* RECORDS SHOWN:
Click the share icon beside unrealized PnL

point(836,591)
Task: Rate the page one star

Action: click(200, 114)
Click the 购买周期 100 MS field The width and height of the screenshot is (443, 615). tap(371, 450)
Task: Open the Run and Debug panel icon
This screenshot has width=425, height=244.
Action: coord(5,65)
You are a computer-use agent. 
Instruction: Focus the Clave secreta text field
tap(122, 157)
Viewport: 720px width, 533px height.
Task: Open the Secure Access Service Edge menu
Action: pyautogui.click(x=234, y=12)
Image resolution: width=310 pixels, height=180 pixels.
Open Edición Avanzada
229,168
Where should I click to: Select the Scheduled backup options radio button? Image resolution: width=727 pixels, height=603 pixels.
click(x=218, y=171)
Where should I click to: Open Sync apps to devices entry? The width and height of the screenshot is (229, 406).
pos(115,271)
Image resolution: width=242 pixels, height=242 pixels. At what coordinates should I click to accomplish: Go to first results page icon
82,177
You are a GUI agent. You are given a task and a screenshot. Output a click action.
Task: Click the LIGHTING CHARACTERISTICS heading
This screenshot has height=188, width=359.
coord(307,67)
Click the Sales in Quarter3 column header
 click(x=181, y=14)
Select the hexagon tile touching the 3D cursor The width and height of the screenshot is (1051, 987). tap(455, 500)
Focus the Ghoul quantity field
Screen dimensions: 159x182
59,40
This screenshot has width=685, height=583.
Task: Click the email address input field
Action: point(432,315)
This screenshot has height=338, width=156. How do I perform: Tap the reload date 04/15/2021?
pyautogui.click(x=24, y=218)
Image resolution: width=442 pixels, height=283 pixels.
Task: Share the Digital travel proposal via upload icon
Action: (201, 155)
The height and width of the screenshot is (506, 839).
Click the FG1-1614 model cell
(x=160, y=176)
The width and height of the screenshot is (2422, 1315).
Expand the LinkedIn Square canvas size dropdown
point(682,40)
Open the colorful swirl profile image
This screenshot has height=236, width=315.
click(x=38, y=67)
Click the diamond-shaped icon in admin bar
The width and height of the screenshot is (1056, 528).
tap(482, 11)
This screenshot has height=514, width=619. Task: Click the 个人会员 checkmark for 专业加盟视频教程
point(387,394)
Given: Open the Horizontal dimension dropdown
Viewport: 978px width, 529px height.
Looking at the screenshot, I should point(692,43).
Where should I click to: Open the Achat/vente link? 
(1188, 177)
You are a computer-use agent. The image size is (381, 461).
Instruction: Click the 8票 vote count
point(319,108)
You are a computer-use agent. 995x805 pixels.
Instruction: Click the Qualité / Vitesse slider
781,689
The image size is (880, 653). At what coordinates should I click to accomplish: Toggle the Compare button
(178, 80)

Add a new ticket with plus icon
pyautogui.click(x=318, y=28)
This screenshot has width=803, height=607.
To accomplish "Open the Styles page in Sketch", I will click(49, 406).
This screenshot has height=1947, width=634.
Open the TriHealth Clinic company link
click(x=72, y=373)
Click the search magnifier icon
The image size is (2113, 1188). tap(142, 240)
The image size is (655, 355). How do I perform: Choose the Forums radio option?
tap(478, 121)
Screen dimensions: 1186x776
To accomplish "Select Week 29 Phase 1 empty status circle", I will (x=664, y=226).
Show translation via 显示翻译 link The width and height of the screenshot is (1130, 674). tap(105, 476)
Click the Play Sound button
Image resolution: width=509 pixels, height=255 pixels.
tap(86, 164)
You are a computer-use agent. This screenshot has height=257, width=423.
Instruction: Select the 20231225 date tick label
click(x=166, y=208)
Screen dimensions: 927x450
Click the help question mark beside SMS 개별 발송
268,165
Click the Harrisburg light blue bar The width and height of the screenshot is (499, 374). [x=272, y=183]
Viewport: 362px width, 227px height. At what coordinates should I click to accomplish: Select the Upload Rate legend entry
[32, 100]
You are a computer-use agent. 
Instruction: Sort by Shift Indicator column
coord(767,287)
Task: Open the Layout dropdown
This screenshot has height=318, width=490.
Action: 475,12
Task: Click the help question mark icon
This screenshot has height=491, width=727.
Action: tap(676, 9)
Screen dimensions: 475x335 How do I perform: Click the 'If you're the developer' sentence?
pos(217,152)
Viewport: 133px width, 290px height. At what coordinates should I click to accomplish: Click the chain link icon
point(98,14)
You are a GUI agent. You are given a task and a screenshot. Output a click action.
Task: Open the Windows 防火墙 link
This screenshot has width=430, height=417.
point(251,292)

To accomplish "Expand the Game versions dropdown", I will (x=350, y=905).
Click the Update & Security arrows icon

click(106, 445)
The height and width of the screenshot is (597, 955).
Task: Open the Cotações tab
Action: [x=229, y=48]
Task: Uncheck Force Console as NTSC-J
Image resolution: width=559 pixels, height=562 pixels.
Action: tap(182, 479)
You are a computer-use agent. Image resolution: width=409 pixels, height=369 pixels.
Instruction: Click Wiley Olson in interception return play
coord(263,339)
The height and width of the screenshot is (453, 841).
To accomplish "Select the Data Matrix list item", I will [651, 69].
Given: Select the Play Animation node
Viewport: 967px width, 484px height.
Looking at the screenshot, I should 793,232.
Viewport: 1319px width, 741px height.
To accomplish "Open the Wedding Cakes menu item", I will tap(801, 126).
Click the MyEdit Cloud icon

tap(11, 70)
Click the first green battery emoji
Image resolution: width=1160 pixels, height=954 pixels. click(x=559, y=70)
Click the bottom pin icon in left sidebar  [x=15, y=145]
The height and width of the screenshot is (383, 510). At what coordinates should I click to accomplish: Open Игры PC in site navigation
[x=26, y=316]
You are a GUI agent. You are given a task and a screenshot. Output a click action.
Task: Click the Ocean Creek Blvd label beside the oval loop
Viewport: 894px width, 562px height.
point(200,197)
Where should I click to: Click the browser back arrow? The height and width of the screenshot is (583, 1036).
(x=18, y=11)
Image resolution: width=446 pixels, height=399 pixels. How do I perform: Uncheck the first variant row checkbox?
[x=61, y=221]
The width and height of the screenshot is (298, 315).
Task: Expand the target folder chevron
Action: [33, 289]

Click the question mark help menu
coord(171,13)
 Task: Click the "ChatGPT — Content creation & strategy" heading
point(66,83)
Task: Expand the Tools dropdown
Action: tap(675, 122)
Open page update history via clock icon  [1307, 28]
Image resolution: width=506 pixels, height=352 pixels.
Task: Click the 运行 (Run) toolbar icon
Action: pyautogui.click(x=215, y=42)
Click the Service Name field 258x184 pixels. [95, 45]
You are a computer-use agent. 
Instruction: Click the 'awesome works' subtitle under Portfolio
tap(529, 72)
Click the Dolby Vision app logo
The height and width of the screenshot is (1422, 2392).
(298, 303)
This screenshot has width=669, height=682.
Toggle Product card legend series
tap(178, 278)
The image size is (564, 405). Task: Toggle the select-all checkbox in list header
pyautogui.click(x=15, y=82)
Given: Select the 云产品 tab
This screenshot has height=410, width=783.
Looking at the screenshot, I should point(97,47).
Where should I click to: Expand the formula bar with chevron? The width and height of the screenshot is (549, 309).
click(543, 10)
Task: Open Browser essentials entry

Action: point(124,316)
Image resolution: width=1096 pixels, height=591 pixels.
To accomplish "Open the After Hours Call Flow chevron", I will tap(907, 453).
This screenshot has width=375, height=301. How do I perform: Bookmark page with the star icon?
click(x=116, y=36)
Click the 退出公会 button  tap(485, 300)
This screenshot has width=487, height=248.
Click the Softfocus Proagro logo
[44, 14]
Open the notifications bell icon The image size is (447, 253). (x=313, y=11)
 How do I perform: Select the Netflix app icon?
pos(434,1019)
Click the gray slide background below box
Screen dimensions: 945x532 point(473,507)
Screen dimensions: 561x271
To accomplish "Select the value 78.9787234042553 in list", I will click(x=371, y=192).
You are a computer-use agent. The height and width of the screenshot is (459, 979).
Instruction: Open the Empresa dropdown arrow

* DESCRIPTION OF THE TASK: Repeat all of the records above exactly as written.

* TASK ANSWER:
Click the share icon beside unrealized PnL

point(836,591)
Task: Rate the page one star

Action: click(200, 114)
Click the 购买周期 100 MS field The width and height of the screenshot is (443, 615). tap(371, 450)
Task: Open the Run and Debug panel icon
This screenshot has width=425, height=244.
Action: coord(5,65)
You are a computer-use agent. 
Instruction: Focus the Clave secreta text field
tap(122, 157)
Viewport: 720px width, 533px height.
Task: Open the Secure Access Service Edge menu
Action: pyautogui.click(x=234, y=12)
Image resolution: width=310 pixels, height=180 pixels.
Open Edición Avanzada
229,168
Where should I click to: Select the Scheduled backup options radio button? Image resolution: width=727 pixels, height=603 pixels.
click(x=218, y=171)
Where should I click to: Open Sync apps to devices entry? The width and height of the screenshot is (229, 406).
pos(115,271)
Image resolution: width=242 pixels, height=242 pixels. At what coordinates should I click to accomplish: Go to first results page icon
82,177
You are a GUI agent. You are given a task and a screenshot. Output a click action.
Task: Click the LIGHTING CHARACTERISTICS heading
This screenshot has height=188, width=359.
coord(307,67)
Click the Sales in Quarter3 column header
 click(x=181, y=14)
Select the hexagon tile touching the 3D cursor The width and height of the screenshot is (1051, 987). tap(455, 500)
Focus the Ghoul quantity field
Screen dimensions: 159x182
59,40
This screenshot has width=685, height=583.
Task: Click the email address input field
Action: point(432,315)
This screenshot has height=338, width=156. How do I perform: Tap the reload date 04/15/2021?
pyautogui.click(x=24, y=218)
Image resolution: width=442 pixels, height=283 pixels.
Task: Share the Digital travel proposal via upload icon
Action: (201, 155)
The height and width of the screenshot is (506, 839).
Click the FG1-1614 model cell
(x=160, y=176)
The width and height of the screenshot is (2422, 1315).
Expand the LinkedIn Square canvas size dropdown
point(682,40)
Open the colorful swirl profile image
This screenshot has height=236, width=315.
click(x=38, y=67)
Click the diamond-shaped icon in admin bar
The width and height of the screenshot is (1056, 528).
tap(482, 11)
This screenshot has height=514, width=619. Task: Click the 个人会员 checkmark for 专业加盟视频教程
point(387,394)
Given: Open the Horizontal dimension dropdown
Viewport: 978px width, 529px height.
Looking at the screenshot, I should point(692,43).
Where should I click to: Open the Achat/vente link? 
(1188, 177)
You are a computer-use agent. The image size is (381, 461).
Instruction: Click the 8票 vote count
point(319,108)
You are a computer-use agent. 995x805 pixels.
Instruction: Click the Qualité / Vitesse slider
781,689
The image size is (880, 653). At what coordinates should I click to accomplish: Toggle the Compare button
(178, 80)

Add a new ticket with plus icon
pyautogui.click(x=318, y=28)
This screenshot has width=803, height=607.
To accomplish "Open the Styles page in Sketch", I will click(49, 406).
This screenshot has height=1947, width=634.
Open the TriHealth Clinic company link
click(x=72, y=373)
Click the search magnifier icon
The image size is (2113, 1188). tap(142, 240)
The image size is (655, 355). How do I perform: Choose the Forums radio option?
tap(478, 121)
Screen dimensions: 1186x776
To accomplish "Select Week 29 Phase 1 empty status circle", I will (x=664, y=226).
Show translation via 显示翻译 link The width and height of the screenshot is (1130, 674). tap(105, 476)
Click the Play Sound button
Image resolution: width=509 pixels, height=255 pixels.
tap(86, 164)
You are a computer-use agent. This screenshot has height=257, width=423.
Instruction: Select the 20231225 date tick label
click(x=166, y=208)
Screen dimensions: 927x450
Click the help question mark beside SMS 개별 발송
268,165
Click the Harrisburg light blue bar The width and height of the screenshot is (499, 374). [x=272, y=183]
Viewport: 362px width, 227px height. At what coordinates should I click to accomplish: Select the Upload Rate legend entry
[32, 100]
You are a computer-use agent. 
Instruction: Sort by Shift Indicator column
coord(767,287)
Task: Open the Layout dropdown
This screenshot has height=318, width=490.
Action: 475,12
Task: Click the help question mark icon
This screenshot has height=491, width=727.
Action: tap(676, 9)
Screen dimensions: 475x335 How do I perform: Click the 'If you're the developer' sentence?
pos(217,152)
Viewport: 133px width, 290px height. At what coordinates should I click to accomplish: Click the chain link icon
point(98,14)
You are a GUI agent. You are given a task and a screenshot. Output a click action.
Task: Open the Windows 防火墙 link
This screenshot has width=430, height=417.
point(251,292)

To accomplish "Expand the Game versions dropdown", I will (x=350, y=905).
Click the Update & Security arrows icon

click(106, 445)
The height and width of the screenshot is (597, 955).
Task: Open the Cotações tab
Action: [x=229, y=48]
Task: Uncheck Force Console as NTSC-J
Image resolution: width=559 pixels, height=562 pixels.
Action: tap(182, 479)
You are a computer-use agent. Image resolution: width=409 pixels, height=369 pixels.
Instruction: Click Wiley Olson in interception return play
coord(263,339)
The height and width of the screenshot is (453, 841).
To accomplish "Select the Data Matrix list item", I will [651, 69].
Given: Select the Play Animation node
Viewport: 967px width, 484px height.
Looking at the screenshot, I should 793,232.
Viewport: 1319px width, 741px height.
To accomplish "Open the Wedding Cakes menu item", I will tap(801, 126).
Click the MyEdit Cloud icon

tap(11, 70)
Click the first green battery emoji
Image resolution: width=1160 pixels, height=954 pixels. click(x=559, y=70)
Click the bottom pin icon in left sidebar  [x=15, y=145]
The height and width of the screenshot is (383, 510). At what coordinates should I click to accomplish: Open Игры PC in site navigation
[x=26, y=316]
You are a GUI agent. You are given a task and a screenshot. Output a click action.
Task: Click the Ocean Creek Blvd label beside the oval loop
Viewport: 894px width, 562px height.
point(200,197)
Where should I click to: Click the browser back arrow? The height and width of the screenshot is (583, 1036).
(x=18, y=11)
Image resolution: width=446 pixels, height=399 pixels. How do I perform: Uncheck the first variant row checkbox?
[x=61, y=221]
The width and height of the screenshot is (298, 315).
Task: Expand the target folder chevron
Action: [33, 289]

Click the question mark help menu
coord(171,13)
 Task: Click the "ChatGPT — Content creation & strategy" heading
point(66,83)
Task: Expand the Tools dropdown
Action: tap(675, 122)
Open page update history via clock icon  [1307, 28]
Image resolution: width=506 pixels, height=352 pixels.
Task: Click the 运行 (Run) toolbar icon
Action: pyautogui.click(x=215, y=42)
Click the Service Name field 258x184 pixels. [95, 45]
You are a computer-use agent. 
Instruction: Click the 'awesome works' subtitle under Portfolio
tap(529, 72)
Click the Dolby Vision app logo
The height and width of the screenshot is (1422, 2392).
(298, 303)
This screenshot has width=669, height=682.
Toggle Product card legend series
tap(178, 278)
The image size is (564, 405). Task: Toggle the select-all checkbox in list header
pyautogui.click(x=15, y=82)
Given: Select the 云产品 tab
This screenshot has height=410, width=783.
Looking at the screenshot, I should point(97,47).
Where should I click to: Expand the formula bar with chevron? The width and height of the screenshot is (549, 309).
click(543, 10)
Task: Open Browser essentials entry

Action: point(124,316)
Image resolution: width=1096 pixels, height=591 pixels.
To accomplish "Open the After Hours Call Flow chevron", I will tap(907, 453).
This screenshot has width=375, height=301. How do I perform: Bookmark page with the star icon?
click(x=116, y=36)
Click the 退出公会 button  tap(485, 300)
This screenshot has width=487, height=248.
Click the Softfocus Proagro logo
[44, 14]
Open the notifications bell icon The image size is (447, 253). (x=313, y=11)
 How do I perform: Select the Netflix app icon?
pos(434,1019)
Click the gray slide background below box
Screen dimensions: 945x532 point(473,507)
Screen dimensions: 561x271
To accomplish "Select the value 78.9787234042553 in list", I will click(x=371, y=192).
You are a computer-use agent. The height and width of the screenshot is (459, 979).
Instruction: Open the Empresa dropdown arrow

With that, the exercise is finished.